[Entries on target coordinates]
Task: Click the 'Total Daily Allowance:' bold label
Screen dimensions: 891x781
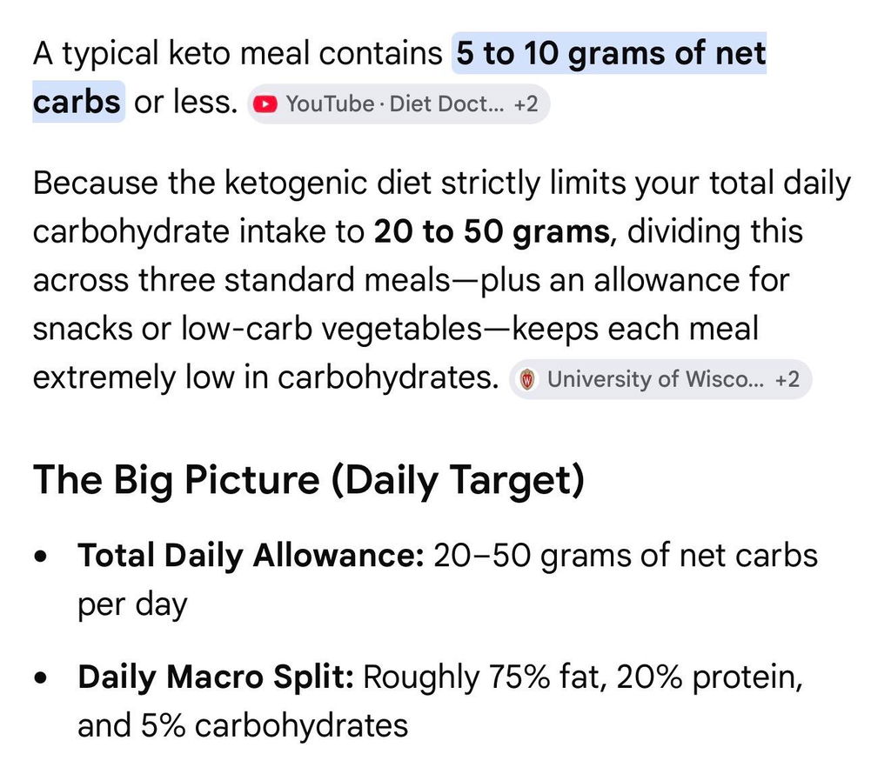Action: [x=251, y=556]
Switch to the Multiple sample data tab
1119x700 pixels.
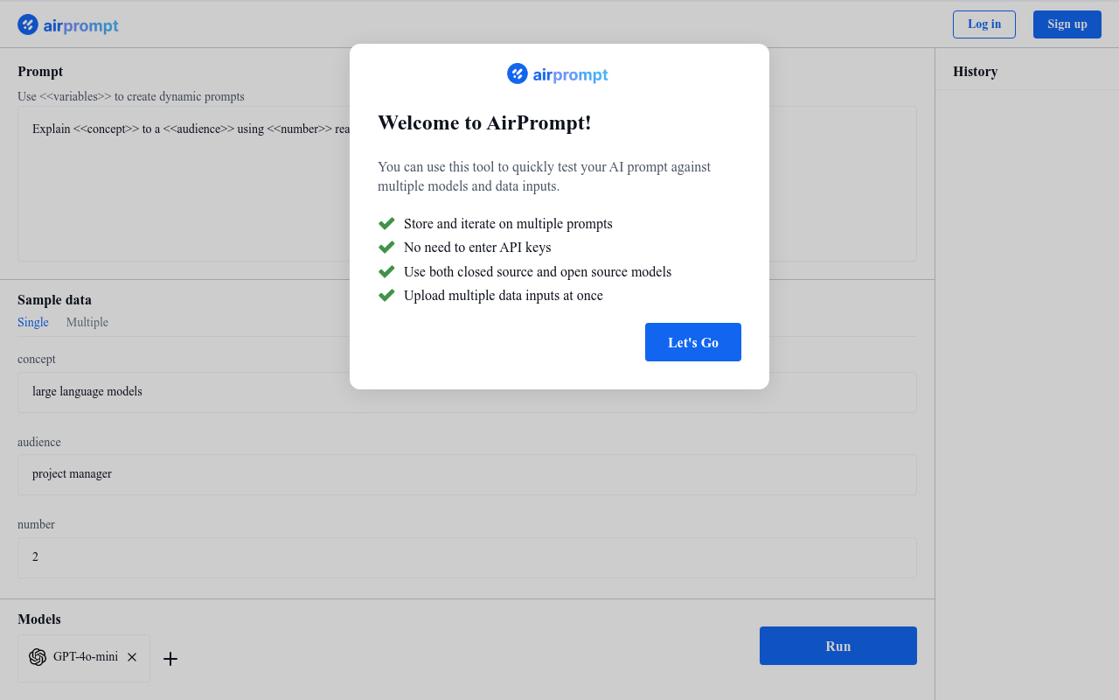[87, 322]
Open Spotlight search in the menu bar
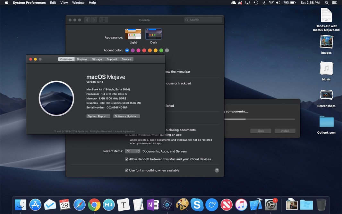342x214 pixels. 327,3
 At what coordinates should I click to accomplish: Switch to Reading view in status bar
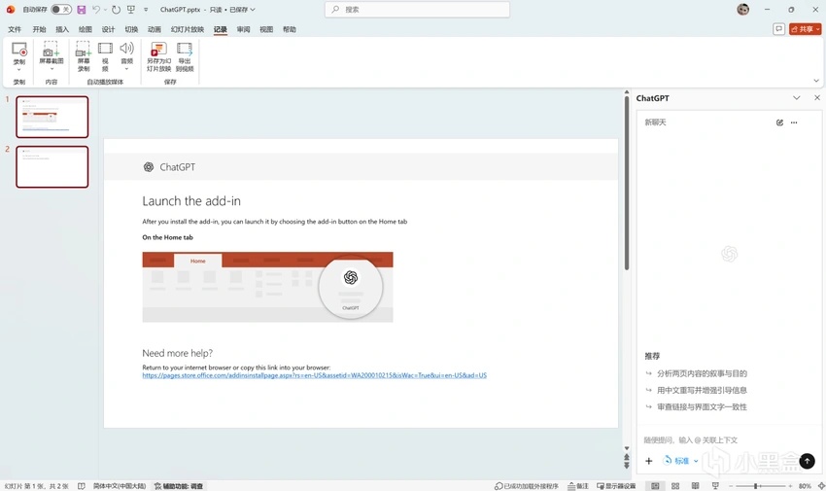(696, 486)
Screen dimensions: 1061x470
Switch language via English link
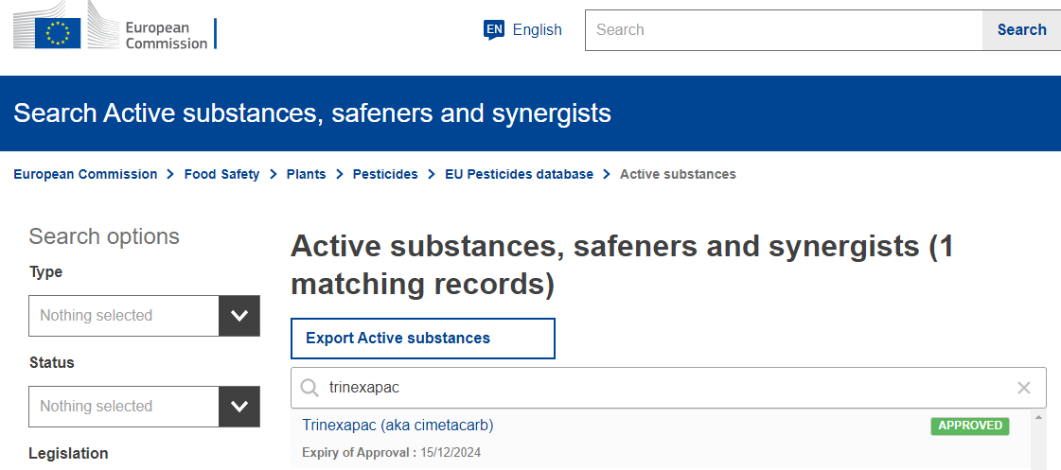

> **Task details**: Rewrite all the items above with every "Screen dimensions" changed to "Display size" and everything else kept the same. Omit the pictures from your answer.

> **Answer to this task**:
Task: Click the 'Total Daily Allowance:' bold label
Display size: 891x781
Action: [x=251, y=556]
Switch to the Multiple sample data tab
1119x700 pixels.
[87, 322]
Open Spotlight search in the menu bar
342x214 pixels. 327,3
 At what coordinates should I click to accomplish: Switch to Reading view in status bar
(696, 486)
Display size: 1061x470
Switch language via English link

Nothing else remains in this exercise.